My teacher also says Contact is a good program, especially from eletronic music. I'll be recording a lot of acoustic music, so i need something that does that well. I only have two condenser mics though, we're trying to find more.


----------



## Aden (Feb 15, 2010)

Your DAW isn't going to affect the quality of recording (unless you get a lesser version that can only do 44.1 recording or whatevs, but that shouldn't be a problem). For audio editing, my two previous suggestions remain. ProTools is good for it but I never recommend it because Digidesign are money-grubbing assholes. :V

Anyway, a Shure SM57 or two should do you great for instrument recording, or SM58 for vocal recording. Industry standard, cheap, indestructable.


----------



## Cooon (Feb 16, 2010)

Aden said:


> ProTools is good for it but I never recommend it because Digidesign are money-grubbing assholes. :V\.



My teacher said the exact same thing, and yes, my version can go over 44.1, so that should be no problem. 

I won't be doing much vocals, and my mics (I don't know specifically what model, and i don't want to disturb my family by going upstairs to find out) do just fine for the instruments that we're recording, except our recordings on the guitar (when it has an amp) are pretty inconsistent. 

Thanks for your help ^_^


----------



## Aden (Feb 16, 2010)

Cooon said:


> our recordings on the guitar (when it has an amp) are pretty inconsistent.



Do a ton of test recordings for amped guitars so you can get a feel for how different mic positions and orientations sound. Eventually sometime down the line you'll have your favorite mic position locked in (don't be afraid to try pushing it right near the mesh) and will be able to set it up perfectly in no time. Also get some masking tape and put a strip on the top of the amp so that when you lock in your favorite knob settings for recording you can write them down.


----------



## Eleziek (Feb 16, 2010)

This is copy and pasted from, "Good Recording Software?" thread, so if something seems out of place that's why

Mmk, there's a difference between recording tracks and creating them. There is no 'magic' program that does it all very, very well if you're looking to produce high quality music. In the end one must use a variety of tools to create a solid piece using only a computer... Hell, in my honest opinion, hardware is going to be the best way to go unless you're using things like Cubase, Audition, and samples like East West... And then you're almost better off buying hardware because it's going to cost you the same to buy a rather nice sequencer as it would be to invest in all of the software. 

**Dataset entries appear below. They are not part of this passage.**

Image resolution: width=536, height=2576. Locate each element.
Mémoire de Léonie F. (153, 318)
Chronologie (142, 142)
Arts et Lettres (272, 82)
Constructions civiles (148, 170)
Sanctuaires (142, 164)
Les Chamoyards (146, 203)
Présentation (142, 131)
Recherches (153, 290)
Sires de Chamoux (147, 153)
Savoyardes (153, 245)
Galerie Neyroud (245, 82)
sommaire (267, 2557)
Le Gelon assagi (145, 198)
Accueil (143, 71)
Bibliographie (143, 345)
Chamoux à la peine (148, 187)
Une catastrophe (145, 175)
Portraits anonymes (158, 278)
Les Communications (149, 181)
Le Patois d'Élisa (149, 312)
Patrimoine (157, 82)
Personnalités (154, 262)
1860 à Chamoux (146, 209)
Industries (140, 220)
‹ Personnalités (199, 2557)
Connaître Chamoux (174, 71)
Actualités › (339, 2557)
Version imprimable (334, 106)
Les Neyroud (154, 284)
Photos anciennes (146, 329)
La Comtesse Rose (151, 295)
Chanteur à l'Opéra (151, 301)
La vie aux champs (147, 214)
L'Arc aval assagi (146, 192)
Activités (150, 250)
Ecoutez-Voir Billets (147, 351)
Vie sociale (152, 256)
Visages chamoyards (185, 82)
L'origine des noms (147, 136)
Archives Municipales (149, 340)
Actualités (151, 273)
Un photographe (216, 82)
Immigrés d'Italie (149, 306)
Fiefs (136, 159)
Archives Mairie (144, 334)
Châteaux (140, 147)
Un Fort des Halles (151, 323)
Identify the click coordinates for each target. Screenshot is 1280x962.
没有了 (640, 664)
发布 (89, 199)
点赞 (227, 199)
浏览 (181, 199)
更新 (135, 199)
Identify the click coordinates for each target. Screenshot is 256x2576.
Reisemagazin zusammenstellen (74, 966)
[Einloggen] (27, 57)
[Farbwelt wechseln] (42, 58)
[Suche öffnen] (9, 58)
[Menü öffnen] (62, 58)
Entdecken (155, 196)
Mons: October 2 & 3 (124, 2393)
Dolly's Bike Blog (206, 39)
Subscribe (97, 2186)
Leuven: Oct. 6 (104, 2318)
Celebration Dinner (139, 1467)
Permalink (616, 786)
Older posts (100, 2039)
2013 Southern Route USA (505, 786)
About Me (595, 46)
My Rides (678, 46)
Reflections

Oh yes, I know you can pirate stuff, but if you want the best out there that's not going to happen. 

When it comes to recording/mixing/mastering on the software side of things I highly recommend audition. If money isn't an issue I'd suggest a move to hardware for the raw recording aspect. Stereo recorders and mics can get expensive but if you're recording acoustically that's pretty much the only way to go for a pro sound. 

Want soft-synths? There's a wealth of them out there for free and for reasonable prices. Reason has some great synths and other tools to play with. 

I would never recommend FL Studio to anyone these days. It's a toy meant to appeal to the eyes of novices and lacks a lot of more complex features found in other programs. I would also avoid using Reason as a sequencer if you have a better program (Logic, Cubase) to use.. It's better than FL, but there are much greater options. 

Want to step in to another level? Learn the wonderful art of notation and basic music theory. Music, like the visual arts, is not something someone can just make and have it be appealing. Many people think sitting down in front of FL and laying down 8 minutes of a four measure phrase with a beat behind it is making music. A lot of those same people also think playing the same four power chords over and over is music as well... I'm sorry to say, but those individuals are mistaken.

One can do a lot by learning notation and working in a program like Sibelius or Finale. Cubase can output scores as well but isn't a dedicated scoring program. If you should decide to take a step in this direction I recommend Sibelius over Finale. While they are both great programs Sibelius offers much more when you get in to the fun stuff. Finale may seem more approachable, but if we didn't have to suffer a bit to get a bigger reward then what fun is making music?


----------



## Shred Uhh Sore Us (Feb 16, 2010)

http://forums.furaffinity.net/showthread.php?t=59823


----------



## Qoph (Feb 16, 2010)

Shred Uhh Sore Us said:


> htt,p://forums.furaffinity.net/showthread.php?t=59823



Same concept, but a bit different in that the older topic listed specifics for what the user was looking for.  Plus this topic seems to be going fine for now.


----------



## JMAA (Feb 17, 2010)

Personally I use Fruity Loops. I think it's a good starter.


----------



## Shred Uhh Sore Us (Feb 17, 2010)

Qoph said:


> Same concept, but a bit different in that the older topic listed specifics for what the user was looking for.  Plus this topic seems to be going fine for now.



oh no i was just meaning for a reference, as theres a lot of different softwares mentioned in there, along with posts by me that i was too lazy to retype xD


----------



## King Roach (Feb 17, 2010)

I believe the term you are searching for is "Digital audio workstation" or daw for short.

My recommendations if your just starting out.

M-Audio the 99$ audio interface forgot what it's called is good. It's blue and cheap great money for the bargain. 

krk rp5's. great starter monitors.

reason 3.0 - always a great addition to any arsenal. 

pirated vst's 

and last but not least Izotop Ozone! I'm a midi slut so my opinion is heavily biased. don't go wasting thousands of dollars if your just starting though.

i personally compose in Cubase; but if yuo on a mac you might want to use logic (garage band if just starting out) and FL or albelton, acid live, etc on pc (if just starting out).


----------